En ese azorado silencio, la cabeza de Hatshepsut pegó una sacudida. Los recuerdos, ambiciones, frustraciones y sueños vividos en toda su existencia se agolparon en su mente y estallaron en un potente grito de triunfo. Se incorporó y comenzó a dar vueltas, con los brazos en alto.

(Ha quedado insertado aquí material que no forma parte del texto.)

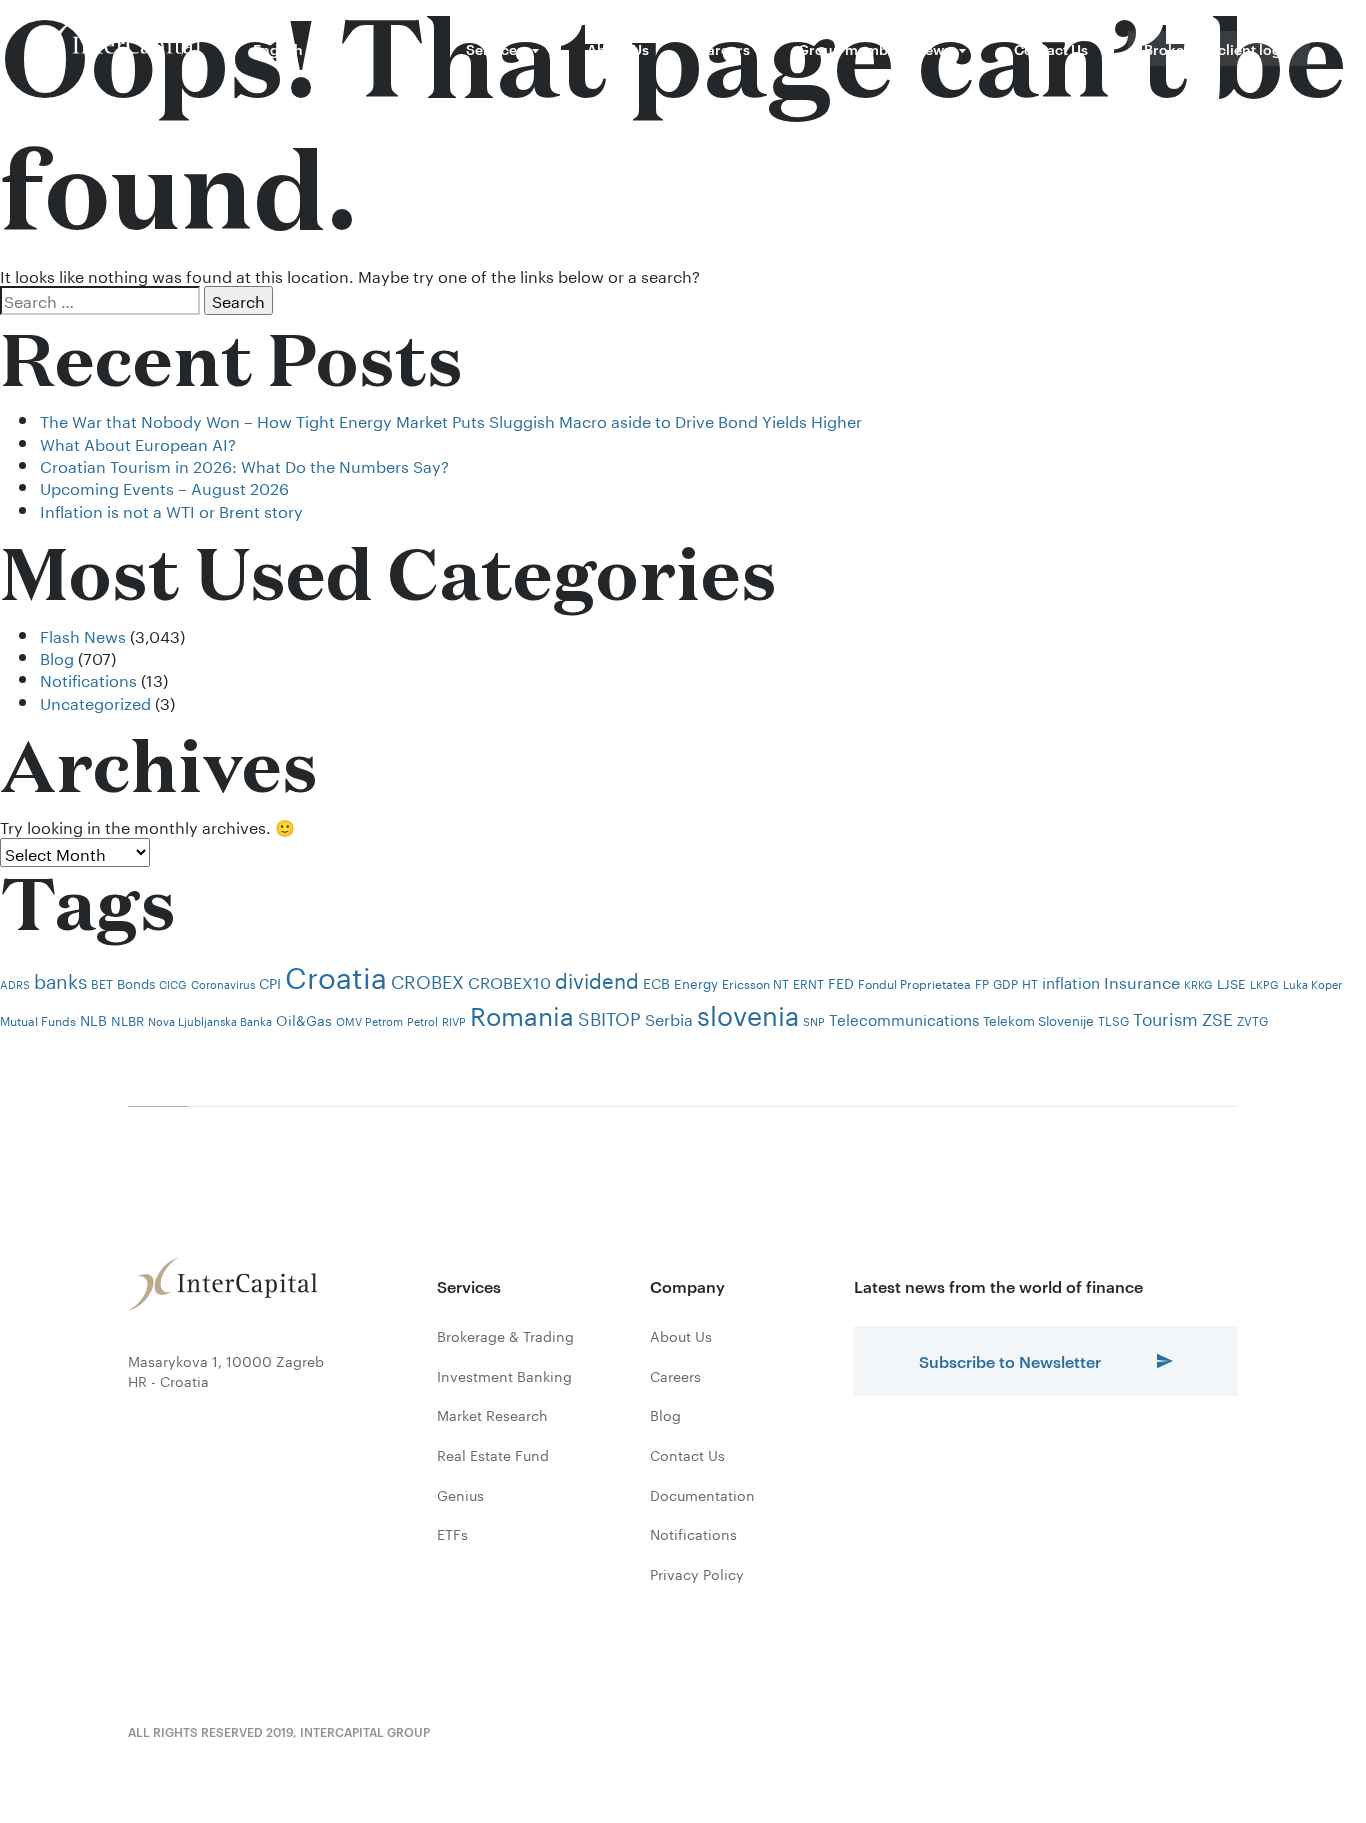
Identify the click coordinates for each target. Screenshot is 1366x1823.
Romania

—¡El Dios ha hablado! —gritó, con todos los músculos del cuerpo tensos por la victoria. Más abajo, en los patios y atrios exteriores, al oír la conmoción, los presentes se miraron unos a otros como preguntándose cuál sería el motivo de ese alboroto—. ¡Me proclamo faraón!
De repente los nobles prorrumpieron en aplausos y muy pronto una oleada de batir de palmas se propagó por el santuario y se transformó en un río sonoro. Todos estaban de pie, aclamándola. Hatshepsut se abrió paso entre ellos, flanqueada por Nehesi y Senmut, los brazos todavía extendidos y el rostro radiante. Salieron al exterior y la ovación se convirtió en un rugido al ser repetida por cada uno de los presentes. El templo se transformó en una desbordante y agitada masa de cuerpos ataviados de blanco.
—¡Me proclamo faraón! —volvió a gritar Hatshepsut.
Las vibrantes palabras reverberaron una y otra vez multiplicadas en cientos de ecos al ser repetidas por la multitud.
—¡Faraón! ¡Faraón! ¡Faraón! —atronaban todos.
Neferura observó entonces con ojos azorados cómo levantaban en vilo a su madre, la sentaban en las andas que habían servido para transportar la estatua del Dios y la elevaban por encima de todos. Entonces Hatshepsut se arrancó la pequeña corona de cobra de la cabeza, la sostuvo en alto y luego se agachó y se la arrojó a Neferura. Durante todo el trayecto estuvo sentada muy erguida, el rostro inundado por una sonrisa, mientras la llevaban a la barca real y luego de regreso al palacio, para que iniciara allí una nueva vida.